Rusya'yı bu sistemden izole etmek, Moskova'nın petrol ve doğal gaz gelirlerini keseceğinden yıkıcı bir hareket olurdu. Enerji ihracatı, Rusya’ya gelen nakitin yaklaşık yüzde 40'ını oluşturuyor ve Putin'i en çok incitecek yaptırım olacağı neredeyse kesin. Ancak Biden konuşmasında, yaptırım paketinde enerji ödemelerinin devam edebilmesine özen gösterildiğini söyledi. 

Çin faktörü

Çevreleme politikasının olası işlevsizliğinin bir diğer sebebi de, Rusya’nın Batı’ya kafa tutmada yeni ve hevesli bir ortağa sahip olması: Çin. 

Kennan çevreleme politikasını yaratırken, Çin iç savaşın ortasındaydı. Soğuk Savaş sonrası, Rus liderler Çin mevkidaşları ile buluştuklarında hep üstün olan taraftı. Bu artık geçerli değil. Geçen hafta sonu, Çin’in Dışişleri Bakanı Münih Güvenlik Konferansı’nda "Ukrayna'nın sınırlarına saygı duyulması gerektiğini" belirttiğinde, katılımcılar sandalyelerinden fırladı. 

Bir an için Çin’in Rusya'yı dizginlediği sanıldı. Ama bu, geçtiğimiz cumartesiye kadar sürdü. Çin hükümeti perşembe günü, yani Rus kuvvetleri Ukrayna'yı bombalarken, Putin'in bu ayki Kış Olimpiyatları için Pekin gezisi sırasında duyurulan çok sayıdaki anlaşmanın onaylandığını açıkladı. Ayrıca duyurularının hiçbir cümlesinde "yaptırım" kelimesi geçmedi.
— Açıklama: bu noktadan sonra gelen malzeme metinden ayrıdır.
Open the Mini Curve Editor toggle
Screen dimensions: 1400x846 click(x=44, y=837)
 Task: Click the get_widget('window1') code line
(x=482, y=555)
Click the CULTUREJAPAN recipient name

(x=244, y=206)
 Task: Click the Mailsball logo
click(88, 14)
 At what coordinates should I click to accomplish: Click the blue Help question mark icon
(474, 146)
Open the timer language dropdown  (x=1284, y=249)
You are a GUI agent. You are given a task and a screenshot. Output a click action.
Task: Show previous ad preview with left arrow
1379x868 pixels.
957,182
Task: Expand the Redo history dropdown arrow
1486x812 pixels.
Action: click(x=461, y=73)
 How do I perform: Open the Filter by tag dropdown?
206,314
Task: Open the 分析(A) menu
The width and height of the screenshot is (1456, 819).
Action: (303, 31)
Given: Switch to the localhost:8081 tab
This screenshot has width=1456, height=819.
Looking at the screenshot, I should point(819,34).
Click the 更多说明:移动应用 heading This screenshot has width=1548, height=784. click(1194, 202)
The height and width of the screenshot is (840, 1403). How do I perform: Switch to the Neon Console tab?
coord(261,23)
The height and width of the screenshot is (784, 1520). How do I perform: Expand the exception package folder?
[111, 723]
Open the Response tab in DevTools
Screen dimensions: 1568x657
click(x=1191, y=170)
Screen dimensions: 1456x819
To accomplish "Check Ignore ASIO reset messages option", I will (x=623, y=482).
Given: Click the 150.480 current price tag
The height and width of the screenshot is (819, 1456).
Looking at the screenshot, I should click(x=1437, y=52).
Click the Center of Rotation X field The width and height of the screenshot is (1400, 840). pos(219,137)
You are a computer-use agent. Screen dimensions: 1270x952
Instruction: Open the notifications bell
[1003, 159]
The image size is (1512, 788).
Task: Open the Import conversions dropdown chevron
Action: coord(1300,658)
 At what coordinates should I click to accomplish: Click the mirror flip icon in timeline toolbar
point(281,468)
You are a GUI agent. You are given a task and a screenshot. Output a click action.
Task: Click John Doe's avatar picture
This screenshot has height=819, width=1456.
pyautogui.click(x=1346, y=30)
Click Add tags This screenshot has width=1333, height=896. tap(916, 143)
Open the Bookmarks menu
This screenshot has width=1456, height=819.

Biden da, kendisine Çin’in Rusya’yı izole etmesi için baskı uygulayıp uygulamadığı sorulduğunda tereddüt ederek “Bunu şu an konuşmaya hazır değilim” cevabını verdi.  

Nükleer savaş yerine siber çatışma

Çevreleme politikasının önünde, Kennan’ın tahmin edemeyeceği bir sorun daha var: Süper güçlerin birbirlerine nükleer silah kullanmadan, uzak mesafelerden saldırmasını sağlayan siber çatışma. 

Microsoft Ekim ayında, geçtiğimiz yıl dünya çapında izini sürdüğü devlet destekli siber saldırıların yüzde 58'inin Rusya'dan kaynaklandığını bildirdi. Ve bu rakam, Rus topraklarında çalışan yasa dışı fidye yazılımı çetelerini kapsamıyor.

ABD Siber Güvenlik ve Altyapı Güvenliği Dairesi (CISA) Direktörü Jen Easterly, bir ayı aşkın süredir “Kalkan” ismini verdiği tweetler atıp konuşmalar yaparak, ülkenin özel bilgisayar ağlarının dayanıklılığını arttırma çağrılarında bulunuyor. 

İngilizler, FBI, Ulusal Güvenlik Ajansı ve Easterly'nin yönettiği CISA, yakın zamanda yeni bir zararlı yazılımın teknik ayrıntılarını açıkladı. Zararlı yazılımın, 2017'de Ukrayna'yı hedef alan, şimdiye kadar yapılmış en yıkıcı saldırılardan birinin türevi olduğu ortaya çıktı.

Ancak bu, ABD’nin en büyük bankaları ve kamu kuruluşları için eski bir haber. Zira yıllardır Rusya'nın Ukrayna ve diğer ülkelere saldırılarını inceliyorlar. Ancak saldırıları savuşturmak için yeterli güvenlik yatırımı yapmayan şirketlerin, korumalarını oluşturması zaman alıyor. Bu nedenle, daha korunaksız sistemleri kilitlemek için yapılan son dakika uyarılarının, faydasına karşın yeterli oldukları düşünülmüyor.